BLOC DE TEXTE
··········

La banque, pour éviter un fichage à la Banque de France de son client, peut décider de payer, malgré le dépassement du découvert autorisé. C’est la banque qui décide, en fonction du profil du client. Quelqu’un qui possède d’autres comptes au sein de la même banque, avec une épargne conséquente par exemple, n’aura aucune difficulté à faire pencher la balance en sa faveur.
Au contraire, quelqu’un qui n’a qu’un compte courant, qui est souvent à découvert, aura beaucoup de mal à éviter l’interdiction bancaire. Il faut bien comprendre qu’il n’y a pas de contrat obligeant la banque de payer. Pour rappel, le fichage intervient quand on a omis de payer ce que l’on doit : un chèque sans provision est l’exemple le plus répandu. Si par bonheur la banque accepte de payer, les agios seront alors bien plus élevés qu’en cas de découvert autorisé.
Idéalement, il faut prévenir son banquier que le compte se retrouvera à découvert. Ceci va lui permettre de proposer de plus petits intérêts et montrera la bonne foi du client. Le dialogue avec son conseiller est essentiel. Il faut toujours garder en tête que la banque a la totale liberté en la matière : ce n’est pas parce qu’elle a accepté une fois le découvert non autorisé qu’elle le refera par la suite.
Les commissions d’intervention ou frais de forçage
Il existe des différences entre le type de débit provoquant le découvert. Un chèque sans provision est par exemple plus difficile à traiter qu’un prélèvement automatique non provisionné. En clair, un chèque en bois va coûter beaucoup plus cher en frais bancaires au client si la banque décide malgré tout de l’honorer qu’un prélèvement bancaire.
Si le banquier accepte le dépassement du découvert autorisé, en plus de la majoration des intérêts, il devra également faire payer au client des frais supplémentaires par opération. C’est la « commission d’intervention », également connue par « frais de forçage ». Dans ces frais, on retrouve le courrier impersonnel que l’on reçoit à la maison, nous demandant de mettre de l’argent sur le compte en déficit. Ce sont ces frais qui sont les plus polémiques, à tel point qu’il a fallu faire une Loi pour mettre un peu d’ordre dans tout ça : on pouvait payer des frais pour un euro de découvert ! Avant la nouvelle Loi, ces frais variaient fortement entre les différentes banques, allant de 5 à 10 euros par opération. On comprend très vite que les frais pouvaient très rapidement monter pour atteindre des sommes importantes, même avec ce qui était au départ un petit découvert.

··········

EXTRAIT DES DONNÉES
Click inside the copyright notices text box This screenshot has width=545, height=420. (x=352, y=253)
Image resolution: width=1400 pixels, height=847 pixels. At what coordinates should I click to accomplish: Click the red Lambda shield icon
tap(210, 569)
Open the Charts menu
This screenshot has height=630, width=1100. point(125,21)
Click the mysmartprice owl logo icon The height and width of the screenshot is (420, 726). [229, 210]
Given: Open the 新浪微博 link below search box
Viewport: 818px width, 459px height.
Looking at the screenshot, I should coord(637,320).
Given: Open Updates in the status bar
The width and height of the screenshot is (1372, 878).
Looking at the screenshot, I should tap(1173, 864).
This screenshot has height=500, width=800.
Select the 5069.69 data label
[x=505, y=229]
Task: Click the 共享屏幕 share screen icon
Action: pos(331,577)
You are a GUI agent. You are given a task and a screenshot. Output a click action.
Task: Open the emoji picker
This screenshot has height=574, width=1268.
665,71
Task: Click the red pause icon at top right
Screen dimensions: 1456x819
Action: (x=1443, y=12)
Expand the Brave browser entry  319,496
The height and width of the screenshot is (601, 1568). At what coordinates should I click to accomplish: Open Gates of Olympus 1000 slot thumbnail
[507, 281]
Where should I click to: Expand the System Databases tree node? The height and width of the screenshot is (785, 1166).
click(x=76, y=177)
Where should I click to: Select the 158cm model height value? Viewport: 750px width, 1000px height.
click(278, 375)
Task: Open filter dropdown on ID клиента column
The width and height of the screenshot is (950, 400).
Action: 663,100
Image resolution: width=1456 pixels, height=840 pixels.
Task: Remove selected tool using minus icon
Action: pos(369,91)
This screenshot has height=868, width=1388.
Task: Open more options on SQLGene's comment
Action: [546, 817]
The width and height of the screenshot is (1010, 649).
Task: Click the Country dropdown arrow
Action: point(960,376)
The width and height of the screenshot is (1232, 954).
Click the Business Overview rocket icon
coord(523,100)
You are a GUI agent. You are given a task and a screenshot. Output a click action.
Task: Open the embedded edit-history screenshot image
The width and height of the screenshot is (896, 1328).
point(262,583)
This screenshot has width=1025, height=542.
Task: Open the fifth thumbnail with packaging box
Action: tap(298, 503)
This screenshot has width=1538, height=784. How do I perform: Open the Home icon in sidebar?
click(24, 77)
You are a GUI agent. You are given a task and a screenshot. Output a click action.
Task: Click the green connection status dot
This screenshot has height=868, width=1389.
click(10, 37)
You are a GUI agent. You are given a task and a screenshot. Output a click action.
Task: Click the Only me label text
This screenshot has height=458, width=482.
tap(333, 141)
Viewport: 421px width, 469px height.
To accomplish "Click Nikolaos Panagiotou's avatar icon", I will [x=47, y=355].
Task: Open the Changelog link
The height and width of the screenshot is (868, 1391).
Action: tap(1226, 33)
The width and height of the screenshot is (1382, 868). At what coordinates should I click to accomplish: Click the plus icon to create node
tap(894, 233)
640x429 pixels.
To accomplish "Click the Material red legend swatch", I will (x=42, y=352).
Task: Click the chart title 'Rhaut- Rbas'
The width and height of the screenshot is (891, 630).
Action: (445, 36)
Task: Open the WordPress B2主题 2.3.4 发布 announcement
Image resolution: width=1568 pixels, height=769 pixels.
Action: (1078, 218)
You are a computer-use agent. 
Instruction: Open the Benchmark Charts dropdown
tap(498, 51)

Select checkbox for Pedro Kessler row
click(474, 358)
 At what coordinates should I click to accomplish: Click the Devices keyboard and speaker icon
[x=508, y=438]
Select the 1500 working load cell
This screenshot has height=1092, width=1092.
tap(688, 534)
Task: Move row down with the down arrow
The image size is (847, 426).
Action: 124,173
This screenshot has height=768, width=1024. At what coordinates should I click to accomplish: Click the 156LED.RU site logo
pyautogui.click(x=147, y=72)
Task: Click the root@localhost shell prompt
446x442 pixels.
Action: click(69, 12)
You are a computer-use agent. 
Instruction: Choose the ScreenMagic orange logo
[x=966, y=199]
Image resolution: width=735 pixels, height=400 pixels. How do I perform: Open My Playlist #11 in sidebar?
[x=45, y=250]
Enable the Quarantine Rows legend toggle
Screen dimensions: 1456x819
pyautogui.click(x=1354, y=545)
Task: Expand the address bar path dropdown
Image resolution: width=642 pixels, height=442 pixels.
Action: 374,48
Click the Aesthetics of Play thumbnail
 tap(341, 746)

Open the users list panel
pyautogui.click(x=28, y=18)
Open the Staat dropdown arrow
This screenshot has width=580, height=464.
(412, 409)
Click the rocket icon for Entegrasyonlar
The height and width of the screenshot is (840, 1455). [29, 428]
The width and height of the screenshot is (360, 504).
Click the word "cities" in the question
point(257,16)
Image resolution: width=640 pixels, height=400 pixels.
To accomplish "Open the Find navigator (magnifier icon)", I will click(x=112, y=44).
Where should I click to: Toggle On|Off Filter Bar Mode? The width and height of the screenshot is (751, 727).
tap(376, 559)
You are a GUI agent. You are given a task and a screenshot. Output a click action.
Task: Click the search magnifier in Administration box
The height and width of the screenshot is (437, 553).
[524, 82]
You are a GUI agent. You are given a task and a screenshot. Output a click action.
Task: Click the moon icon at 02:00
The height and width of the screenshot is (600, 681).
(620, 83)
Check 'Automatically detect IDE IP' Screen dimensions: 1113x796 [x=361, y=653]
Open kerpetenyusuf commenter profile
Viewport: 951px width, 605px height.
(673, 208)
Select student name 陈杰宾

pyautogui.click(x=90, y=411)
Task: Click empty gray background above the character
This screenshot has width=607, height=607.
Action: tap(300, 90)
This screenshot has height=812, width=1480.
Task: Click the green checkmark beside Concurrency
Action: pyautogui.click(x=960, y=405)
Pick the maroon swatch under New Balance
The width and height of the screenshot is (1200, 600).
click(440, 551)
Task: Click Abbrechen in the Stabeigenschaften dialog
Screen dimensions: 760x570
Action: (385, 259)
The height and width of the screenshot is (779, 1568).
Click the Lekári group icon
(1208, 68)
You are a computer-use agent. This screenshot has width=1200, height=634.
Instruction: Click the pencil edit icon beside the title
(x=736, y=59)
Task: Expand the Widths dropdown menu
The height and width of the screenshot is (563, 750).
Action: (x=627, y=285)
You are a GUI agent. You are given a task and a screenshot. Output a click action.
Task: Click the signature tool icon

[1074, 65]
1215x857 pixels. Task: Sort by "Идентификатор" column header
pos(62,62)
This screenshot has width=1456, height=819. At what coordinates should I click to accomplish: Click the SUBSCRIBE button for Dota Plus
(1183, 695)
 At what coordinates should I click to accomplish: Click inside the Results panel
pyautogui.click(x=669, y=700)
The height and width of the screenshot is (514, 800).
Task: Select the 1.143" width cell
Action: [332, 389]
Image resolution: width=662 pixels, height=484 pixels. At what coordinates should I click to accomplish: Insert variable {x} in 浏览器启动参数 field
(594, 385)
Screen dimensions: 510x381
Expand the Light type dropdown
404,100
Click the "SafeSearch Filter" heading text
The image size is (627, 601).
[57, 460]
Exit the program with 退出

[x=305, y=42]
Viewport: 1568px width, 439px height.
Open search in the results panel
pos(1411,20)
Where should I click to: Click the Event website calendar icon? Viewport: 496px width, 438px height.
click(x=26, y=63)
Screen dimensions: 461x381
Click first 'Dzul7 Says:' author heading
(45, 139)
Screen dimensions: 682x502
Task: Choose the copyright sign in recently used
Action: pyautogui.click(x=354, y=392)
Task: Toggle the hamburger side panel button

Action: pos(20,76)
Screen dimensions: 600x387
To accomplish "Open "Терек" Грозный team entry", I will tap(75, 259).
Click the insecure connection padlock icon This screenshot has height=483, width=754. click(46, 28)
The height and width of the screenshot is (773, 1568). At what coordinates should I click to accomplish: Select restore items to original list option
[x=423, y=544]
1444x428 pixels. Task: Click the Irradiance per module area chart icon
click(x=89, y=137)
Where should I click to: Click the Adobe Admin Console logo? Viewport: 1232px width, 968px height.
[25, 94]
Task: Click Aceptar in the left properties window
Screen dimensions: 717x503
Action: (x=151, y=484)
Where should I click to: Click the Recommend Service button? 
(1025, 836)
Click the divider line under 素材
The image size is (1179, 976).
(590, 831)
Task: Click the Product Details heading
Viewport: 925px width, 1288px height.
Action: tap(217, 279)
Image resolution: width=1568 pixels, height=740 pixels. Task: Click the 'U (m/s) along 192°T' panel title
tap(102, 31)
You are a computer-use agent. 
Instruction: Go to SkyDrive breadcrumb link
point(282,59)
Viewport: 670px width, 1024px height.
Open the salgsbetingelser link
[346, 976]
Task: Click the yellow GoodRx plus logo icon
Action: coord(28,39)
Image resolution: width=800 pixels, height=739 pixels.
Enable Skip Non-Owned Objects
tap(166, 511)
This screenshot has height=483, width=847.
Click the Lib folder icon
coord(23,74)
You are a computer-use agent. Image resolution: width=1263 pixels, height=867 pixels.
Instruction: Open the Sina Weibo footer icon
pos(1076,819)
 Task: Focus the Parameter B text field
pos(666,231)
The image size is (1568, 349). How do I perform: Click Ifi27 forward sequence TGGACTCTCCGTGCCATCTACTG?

··········

TRAVAIL DEMANDÉ
A. Comment rendre en anglais la phrase « C’est la banque qui décide, en fonction du profil du client. », tirée du texte sur le découvert bancaire ?
B. Pouvez-vous transcrire à l’identique, dans le texte sur le découvert bancaire, le passage qui va de « Si le banquier » jusqu’à « un petit découvert. » ?

CORRIGÉ
A. It is the bank that decides, based on the client's profile.

B.
Si le banquier accepte le dépassement du découvert autorisé, en plus de la majoration des intérêts, il devra également faire payer au client des frais supplémentaires par opération. C’est la « commission d’intervention », également connue par « frais de forçage ». Dans ces frais, on retrouve le courrier impersonnel que l’on reçoit à la maison, nous demandant de mettre de l’argent sur le compte en déficit. Ce sont ces frais qui sont les plus polémiques, à tel point qu’il a fallu faire une Loi pour mettre un peu d’ordre dans tout ça : on pouvait payer des frais pour un euro de découvert ! Avant la nouvelle Loi, ces frais variaient fortement entre les différentes banques, allant de 5 à 10 euros par opération. On comprend très vite que les frais pouvaient très rapidement monter pour atteindre des sommes importantes, même avec ce qui était au départ un petit découvert.